- **Records for this task**

::::::::

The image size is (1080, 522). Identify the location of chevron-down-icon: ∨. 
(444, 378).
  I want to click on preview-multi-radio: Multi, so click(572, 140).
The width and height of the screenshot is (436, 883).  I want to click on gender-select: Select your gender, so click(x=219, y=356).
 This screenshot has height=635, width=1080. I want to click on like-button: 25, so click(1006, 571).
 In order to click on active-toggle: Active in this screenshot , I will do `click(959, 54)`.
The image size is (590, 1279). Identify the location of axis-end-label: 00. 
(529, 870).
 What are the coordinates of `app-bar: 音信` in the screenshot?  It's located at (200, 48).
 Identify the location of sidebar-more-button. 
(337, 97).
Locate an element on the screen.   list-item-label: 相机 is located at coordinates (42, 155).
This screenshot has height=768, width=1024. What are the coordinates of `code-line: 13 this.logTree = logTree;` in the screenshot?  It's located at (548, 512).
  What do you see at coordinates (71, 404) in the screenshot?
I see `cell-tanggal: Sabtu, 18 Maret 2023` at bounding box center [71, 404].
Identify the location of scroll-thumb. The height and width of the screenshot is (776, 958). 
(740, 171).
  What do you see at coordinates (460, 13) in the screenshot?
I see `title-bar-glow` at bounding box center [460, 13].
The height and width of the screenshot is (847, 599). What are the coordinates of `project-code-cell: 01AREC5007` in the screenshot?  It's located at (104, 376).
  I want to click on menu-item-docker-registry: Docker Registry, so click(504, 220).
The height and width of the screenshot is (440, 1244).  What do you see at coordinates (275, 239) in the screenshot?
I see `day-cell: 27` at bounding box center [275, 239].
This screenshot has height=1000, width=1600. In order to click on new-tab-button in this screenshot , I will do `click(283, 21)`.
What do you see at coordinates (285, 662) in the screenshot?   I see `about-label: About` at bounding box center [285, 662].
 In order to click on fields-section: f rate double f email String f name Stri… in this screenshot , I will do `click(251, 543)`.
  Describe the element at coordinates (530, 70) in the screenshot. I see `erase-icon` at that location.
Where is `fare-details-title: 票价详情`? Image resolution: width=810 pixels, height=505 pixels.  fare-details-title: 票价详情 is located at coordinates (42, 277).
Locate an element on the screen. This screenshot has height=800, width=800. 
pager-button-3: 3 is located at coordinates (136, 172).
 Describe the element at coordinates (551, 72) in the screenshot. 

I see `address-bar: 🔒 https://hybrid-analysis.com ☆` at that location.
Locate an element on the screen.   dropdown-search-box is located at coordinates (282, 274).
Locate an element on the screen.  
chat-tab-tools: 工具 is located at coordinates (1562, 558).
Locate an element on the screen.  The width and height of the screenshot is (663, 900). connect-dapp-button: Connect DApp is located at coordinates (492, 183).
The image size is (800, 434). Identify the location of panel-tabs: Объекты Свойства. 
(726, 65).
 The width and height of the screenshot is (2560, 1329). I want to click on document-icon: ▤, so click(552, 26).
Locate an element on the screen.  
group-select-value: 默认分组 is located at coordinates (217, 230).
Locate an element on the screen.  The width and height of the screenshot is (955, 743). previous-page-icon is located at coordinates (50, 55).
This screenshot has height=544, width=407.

::::::::

- **Requirement**
Can you change every "Locate an element on the screen" in the material above to "Find an element on the screen" and give all of it back with nothing else altered?

- **Task output**
The image size is (1080, 522). Identify the location of chevron-down-icon: ∨. 
(444, 378).
  I want to click on preview-multi-radio: Multi, so click(572, 140).
The width and height of the screenshot is (436, 883).  I want to click on gender-select: Select your gender, so click(x=219, y=356).
 This screenshot has height=635, width=1080. I want to click on like-button: 25, so click(1006, 571).
 In order to click on active-toggle: Active in this screenshot , I will do `click(959, 54)`.
The image size is (590, 1279). Identify the location of axis-end-label: 00. 
(529, 870).
 What are the coordinates of `app-bar: 音信` in the screenshot?  It's located at (200, 48).
 Identify the location of sidebar-more-button. 
(337, 97).
Find an element on the screen.   list-item-label: 相机 is located at coordinates (42, 155).
This screenshot has height=768, width=1024. What are the coordinates of `code-line: 13 this.logTree = logTree;` in the screenshot?  It's located at (548, 512).
  What do you see at coordinates (71, 404) in the screenshot?
I see `cell-tanggal: Sabtu, 18 Maret 2023` at bounding box center [71, 404].
Identify the location of scroll-thumb. The height and width of the screenshot is (776, 958). 
(740, 171).
  What do you see at coordinates (460, 13) in the screenshot?
I see `title-bar-glow` at bounding box center [460, 13].
The height and width of the screenshot is (847, 599). What are the coordinates of `project-code-cell: 01AREC5007` in the screenshot?  It's located at (104, 376).
  I want to click on menu-item-docker-registry: Docker Registry, so click(504, 220).
The height and width of the screenshot is (440, 1244).  What do you see at coordinates (275, 239) in the screenshot?
I see `day-cell: 27` at bounding box center [275, 239].
This screenshot has height=1000, width=1600. In order to click on new-tab-button in this screenshot , I will do `click(283, 21)`.
What do you see at coordinates (285, 662) in the screenshot?   I see `about-label: About` at bounding box center [285, 662].
 In order to click on fields-section: f rate double f email String f name Stri… in this screenshot , I will do `click(251, 543)`.
  Describe the element at coordinates (530, 70) in the screenshot. I see `erase-icon` at that location.
Where is `fare-details-title: 票价详情`? Image resolution: width=810 pixels, height=505 pixels.  fare-details-title: 票价详情 is located at coordinates (42, 277).
Find an element on the screen. This screenshot has height=800, width=800. 
pager-button-3: 3 is located at coordinates (136, 172).
 Describe the element at coordinates (551, 72) in the screenshot. 

I see `address-bar: 🔒 https://hybrid-analysis.com ☆` at that location.
Find an element on the screen.   dropdown-search-box is located at coordinates (282, 274).
Find an element on the screen.  
chat-tab-tools: 工具 is located at coordinates (1562, 558).
Find an element on the screen.  The width and height of the screenshot is (663, 900). connect-dapp-button: Connect DApp is located at coordinates (492, 183).
The image size is (800, 434). Identify the location of panel-tabs: Объекты Свойства. 
(726, 65).
 The width and height of the screenshot is (2560, 1329). I want to click on document-icon: ▤, so click(552, 26).
Find an element on the screen.  
group-select-value: 默认分组 is located at coordinates (217, 230).
Find an element on the screen.  The width and height of the screenshot is (955, 743). previous-page-icon is located at coordinates (50, 55).
This screenshot has height=544, width=407.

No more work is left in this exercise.